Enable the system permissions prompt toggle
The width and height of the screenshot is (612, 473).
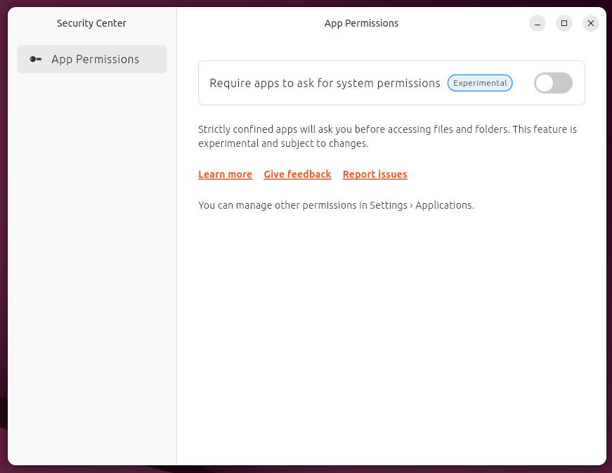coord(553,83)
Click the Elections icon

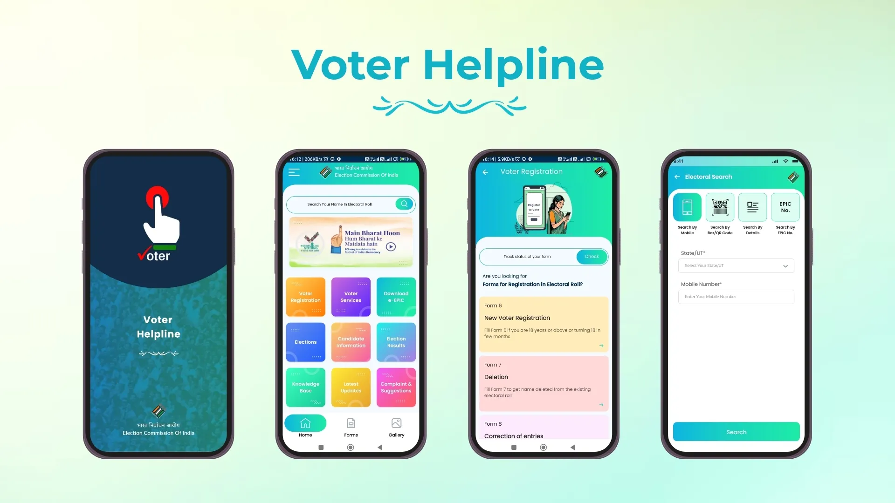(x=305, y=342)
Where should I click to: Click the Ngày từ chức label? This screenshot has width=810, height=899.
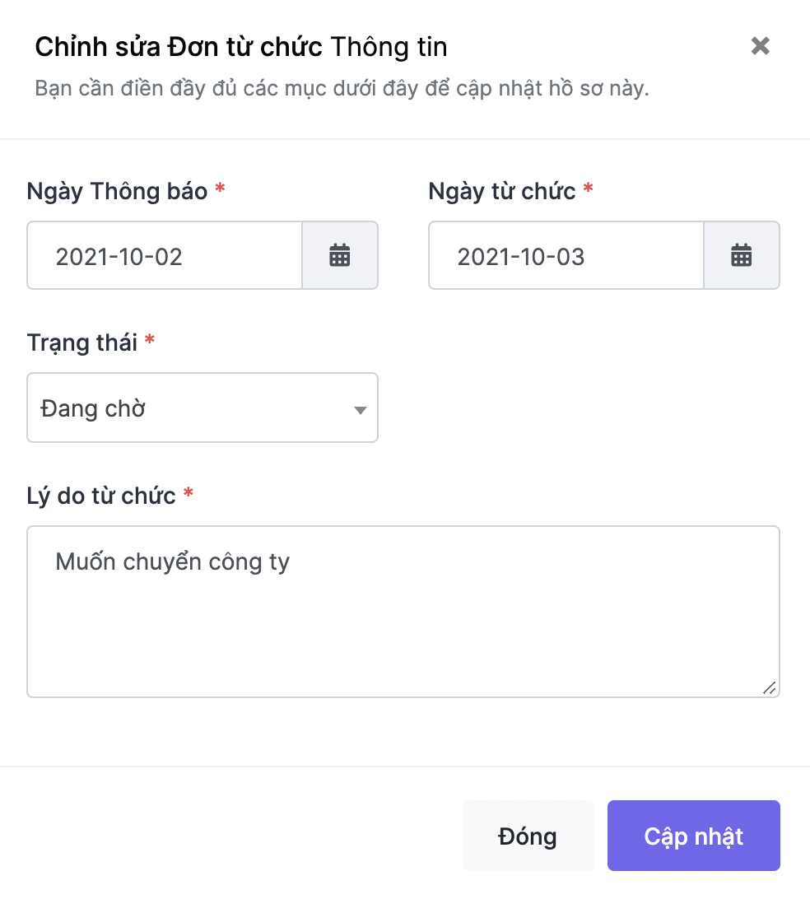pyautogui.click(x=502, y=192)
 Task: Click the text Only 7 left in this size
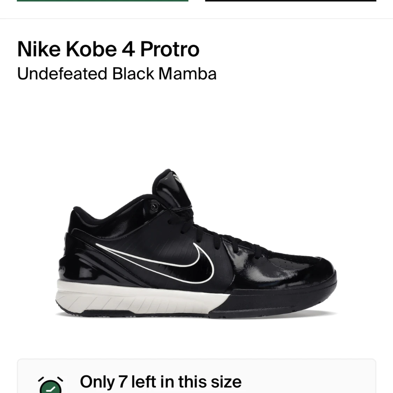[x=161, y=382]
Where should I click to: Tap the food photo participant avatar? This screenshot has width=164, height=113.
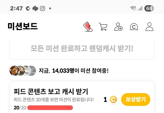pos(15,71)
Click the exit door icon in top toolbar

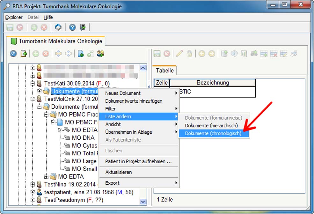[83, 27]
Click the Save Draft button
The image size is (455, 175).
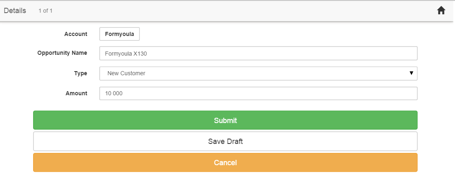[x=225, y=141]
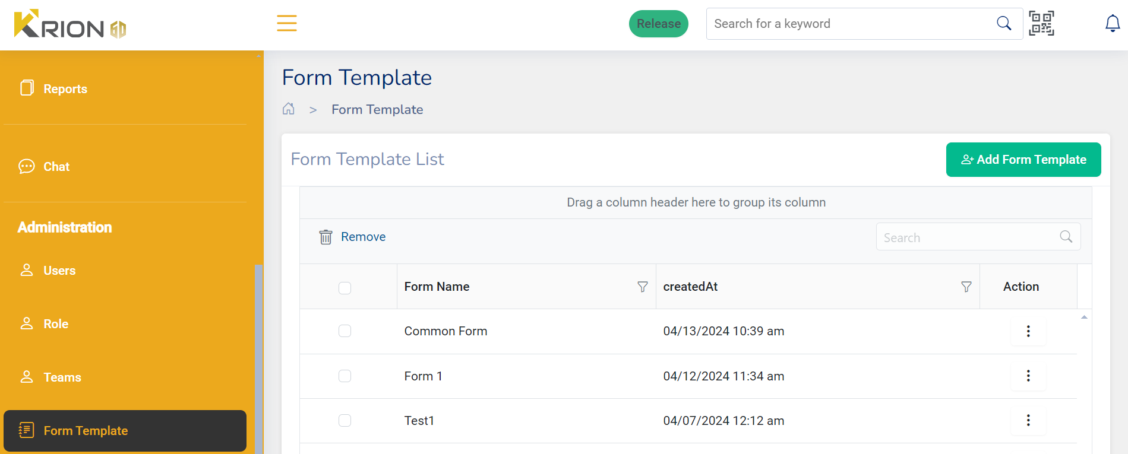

= Goal =
Copy every line of the entries above, wording included, but multiply each coordinate in the answers by 1.55 and round it to a whole number, with halves rounded up. Leave the pictures out and keep all other numbers as they are.

= The output =
Enable the system permissions prompt toggle
The width and height of the screenshot is (612, 473).
coord(857,129)
Click the Elections icon

(x=473, y=530)
Where should I click to: Click the Ngày từ chức label? This screenshot has width=810, height=899.
pyautogui.click(x=778, y=298)
 Task: Click the text Only 7 left in this size
[x=250, y=592]
Where should I click to: Tap the food photo participant avatar? This screenshot has width=164, height=113.
pos(23,110)
Click the exit door icon in top toolbar

[129, 42]
Click the Save Draft button
The image size is (455, 175).
[x=349, y=219]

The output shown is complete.